BEGIN

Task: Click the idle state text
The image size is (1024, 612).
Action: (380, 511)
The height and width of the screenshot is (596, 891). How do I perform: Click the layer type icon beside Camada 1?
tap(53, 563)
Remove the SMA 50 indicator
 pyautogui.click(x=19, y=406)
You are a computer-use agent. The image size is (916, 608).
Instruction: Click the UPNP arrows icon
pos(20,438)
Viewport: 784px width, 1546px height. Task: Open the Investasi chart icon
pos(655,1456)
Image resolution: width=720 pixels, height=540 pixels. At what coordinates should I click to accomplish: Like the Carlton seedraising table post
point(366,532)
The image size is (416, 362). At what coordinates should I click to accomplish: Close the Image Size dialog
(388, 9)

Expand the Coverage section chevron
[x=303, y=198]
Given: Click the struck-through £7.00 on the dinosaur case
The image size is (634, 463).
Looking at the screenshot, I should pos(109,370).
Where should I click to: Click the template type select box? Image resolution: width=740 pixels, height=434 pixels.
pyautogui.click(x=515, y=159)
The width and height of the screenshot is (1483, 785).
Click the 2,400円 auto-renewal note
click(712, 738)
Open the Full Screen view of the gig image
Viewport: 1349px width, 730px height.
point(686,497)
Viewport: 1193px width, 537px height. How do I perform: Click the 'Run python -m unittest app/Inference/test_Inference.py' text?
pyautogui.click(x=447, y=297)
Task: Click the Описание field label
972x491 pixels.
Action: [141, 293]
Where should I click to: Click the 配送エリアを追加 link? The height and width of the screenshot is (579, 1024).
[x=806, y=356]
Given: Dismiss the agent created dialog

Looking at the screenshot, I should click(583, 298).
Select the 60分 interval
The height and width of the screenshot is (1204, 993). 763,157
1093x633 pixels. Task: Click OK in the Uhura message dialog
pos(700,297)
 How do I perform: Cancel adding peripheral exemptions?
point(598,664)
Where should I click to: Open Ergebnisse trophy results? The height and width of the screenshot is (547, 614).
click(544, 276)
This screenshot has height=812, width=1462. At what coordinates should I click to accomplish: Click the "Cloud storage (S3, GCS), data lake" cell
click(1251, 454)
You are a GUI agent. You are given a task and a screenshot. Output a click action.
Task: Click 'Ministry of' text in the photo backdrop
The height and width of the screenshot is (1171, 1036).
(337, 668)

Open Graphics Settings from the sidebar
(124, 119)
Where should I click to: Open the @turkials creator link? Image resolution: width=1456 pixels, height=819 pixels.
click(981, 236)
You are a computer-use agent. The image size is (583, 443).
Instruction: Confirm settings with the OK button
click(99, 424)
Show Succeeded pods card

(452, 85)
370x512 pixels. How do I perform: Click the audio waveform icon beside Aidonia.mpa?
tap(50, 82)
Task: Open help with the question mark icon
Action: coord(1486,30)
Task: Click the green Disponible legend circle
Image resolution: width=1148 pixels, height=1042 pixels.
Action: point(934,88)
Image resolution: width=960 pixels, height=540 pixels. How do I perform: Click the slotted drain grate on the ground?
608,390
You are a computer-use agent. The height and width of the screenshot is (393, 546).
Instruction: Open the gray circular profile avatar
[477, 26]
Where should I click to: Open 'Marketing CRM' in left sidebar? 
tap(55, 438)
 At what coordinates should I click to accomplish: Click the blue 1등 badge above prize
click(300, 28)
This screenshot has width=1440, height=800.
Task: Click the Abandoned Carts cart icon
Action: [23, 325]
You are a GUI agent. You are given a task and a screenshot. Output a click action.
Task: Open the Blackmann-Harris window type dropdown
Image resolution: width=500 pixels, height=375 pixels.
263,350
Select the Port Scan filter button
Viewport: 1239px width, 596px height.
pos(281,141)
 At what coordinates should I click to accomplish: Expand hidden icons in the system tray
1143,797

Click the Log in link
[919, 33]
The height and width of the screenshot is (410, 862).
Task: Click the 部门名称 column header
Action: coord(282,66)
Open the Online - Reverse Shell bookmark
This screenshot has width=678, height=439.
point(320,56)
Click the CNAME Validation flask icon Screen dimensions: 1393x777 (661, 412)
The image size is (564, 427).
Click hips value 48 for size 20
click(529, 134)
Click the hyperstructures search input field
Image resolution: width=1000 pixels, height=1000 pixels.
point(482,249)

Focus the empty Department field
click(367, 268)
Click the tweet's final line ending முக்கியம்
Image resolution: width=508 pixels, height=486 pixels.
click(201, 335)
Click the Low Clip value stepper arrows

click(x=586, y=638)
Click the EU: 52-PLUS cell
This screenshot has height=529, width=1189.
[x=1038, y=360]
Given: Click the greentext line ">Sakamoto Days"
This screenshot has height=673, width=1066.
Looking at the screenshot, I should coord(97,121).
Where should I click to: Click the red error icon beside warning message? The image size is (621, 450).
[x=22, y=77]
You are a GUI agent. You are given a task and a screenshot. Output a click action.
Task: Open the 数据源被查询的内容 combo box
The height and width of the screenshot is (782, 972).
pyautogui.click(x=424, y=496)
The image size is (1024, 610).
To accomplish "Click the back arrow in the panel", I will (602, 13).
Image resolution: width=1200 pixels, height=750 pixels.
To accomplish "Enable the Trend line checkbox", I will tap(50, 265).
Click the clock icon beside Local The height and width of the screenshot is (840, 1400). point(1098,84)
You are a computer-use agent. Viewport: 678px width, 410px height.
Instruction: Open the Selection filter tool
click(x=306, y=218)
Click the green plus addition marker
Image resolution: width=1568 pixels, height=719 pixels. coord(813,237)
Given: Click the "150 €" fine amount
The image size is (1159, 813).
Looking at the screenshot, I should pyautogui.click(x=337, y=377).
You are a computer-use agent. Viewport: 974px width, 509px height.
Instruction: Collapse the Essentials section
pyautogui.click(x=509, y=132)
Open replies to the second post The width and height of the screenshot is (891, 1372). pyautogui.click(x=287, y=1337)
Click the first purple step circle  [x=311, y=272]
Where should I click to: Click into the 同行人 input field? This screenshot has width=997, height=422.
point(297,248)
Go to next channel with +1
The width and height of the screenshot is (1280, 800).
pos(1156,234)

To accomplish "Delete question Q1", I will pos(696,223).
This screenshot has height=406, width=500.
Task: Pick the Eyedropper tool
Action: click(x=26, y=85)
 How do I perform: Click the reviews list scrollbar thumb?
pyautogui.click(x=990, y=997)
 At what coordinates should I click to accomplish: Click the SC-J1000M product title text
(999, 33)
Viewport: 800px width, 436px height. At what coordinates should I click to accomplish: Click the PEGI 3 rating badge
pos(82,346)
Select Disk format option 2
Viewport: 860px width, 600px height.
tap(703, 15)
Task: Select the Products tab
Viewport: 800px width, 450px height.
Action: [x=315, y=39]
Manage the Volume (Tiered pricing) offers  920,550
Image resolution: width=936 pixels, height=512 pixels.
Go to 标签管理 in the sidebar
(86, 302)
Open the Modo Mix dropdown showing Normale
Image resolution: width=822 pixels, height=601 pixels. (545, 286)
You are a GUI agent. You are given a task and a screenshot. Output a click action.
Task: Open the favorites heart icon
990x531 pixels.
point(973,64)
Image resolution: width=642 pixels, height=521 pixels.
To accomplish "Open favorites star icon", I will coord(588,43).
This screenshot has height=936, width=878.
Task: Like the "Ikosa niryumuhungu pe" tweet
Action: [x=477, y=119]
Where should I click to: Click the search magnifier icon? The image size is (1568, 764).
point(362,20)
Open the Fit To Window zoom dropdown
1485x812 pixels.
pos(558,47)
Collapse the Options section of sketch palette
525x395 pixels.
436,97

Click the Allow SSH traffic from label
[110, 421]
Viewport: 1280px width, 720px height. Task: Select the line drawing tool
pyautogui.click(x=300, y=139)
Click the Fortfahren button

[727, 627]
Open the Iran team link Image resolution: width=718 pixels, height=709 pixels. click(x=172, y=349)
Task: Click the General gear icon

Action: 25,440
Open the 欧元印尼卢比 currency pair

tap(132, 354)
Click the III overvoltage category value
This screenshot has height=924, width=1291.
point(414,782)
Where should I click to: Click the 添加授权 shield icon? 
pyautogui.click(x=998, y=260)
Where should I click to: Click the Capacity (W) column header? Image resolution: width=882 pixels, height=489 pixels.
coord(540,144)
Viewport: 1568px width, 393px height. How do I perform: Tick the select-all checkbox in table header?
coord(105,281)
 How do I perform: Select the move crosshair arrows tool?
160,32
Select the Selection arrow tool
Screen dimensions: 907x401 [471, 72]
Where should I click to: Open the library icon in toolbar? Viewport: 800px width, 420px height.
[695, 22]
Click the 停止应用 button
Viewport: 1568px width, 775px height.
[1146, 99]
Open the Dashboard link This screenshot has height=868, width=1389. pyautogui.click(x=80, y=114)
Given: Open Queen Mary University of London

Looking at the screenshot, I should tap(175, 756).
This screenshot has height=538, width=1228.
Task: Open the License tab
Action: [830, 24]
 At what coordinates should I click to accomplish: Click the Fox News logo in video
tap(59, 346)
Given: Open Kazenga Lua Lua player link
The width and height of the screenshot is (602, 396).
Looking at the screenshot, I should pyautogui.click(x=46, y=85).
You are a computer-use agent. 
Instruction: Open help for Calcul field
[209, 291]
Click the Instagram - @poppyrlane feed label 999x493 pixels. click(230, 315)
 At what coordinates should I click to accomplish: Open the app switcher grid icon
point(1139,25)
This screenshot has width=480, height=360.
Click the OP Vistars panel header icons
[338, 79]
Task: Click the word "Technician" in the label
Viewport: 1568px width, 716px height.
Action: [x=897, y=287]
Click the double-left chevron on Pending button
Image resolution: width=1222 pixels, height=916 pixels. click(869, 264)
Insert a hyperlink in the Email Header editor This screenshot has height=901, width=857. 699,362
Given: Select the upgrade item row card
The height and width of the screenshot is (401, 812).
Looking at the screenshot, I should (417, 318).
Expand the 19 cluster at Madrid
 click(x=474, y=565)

END

* **Directions**
In the listing above, locate the line containing "Viewport: 1568px width, 716px height." and the line containing "Given: Select the upgrade item row card". Transcribe those two lines and everything between them, exactly as written.

* **Your solution**
Viewport: 1568px width, 716px height.
Action: [x=897, y=287]
Click the double-left chevron on Pending button
Image resolution: width=1222 pixels, height=916 pixels. click(869, 264)
Insert a hyperlink in the Email Header editor This screenshot has height=901, width=857. 699,362
Given: Select the upgrade item row card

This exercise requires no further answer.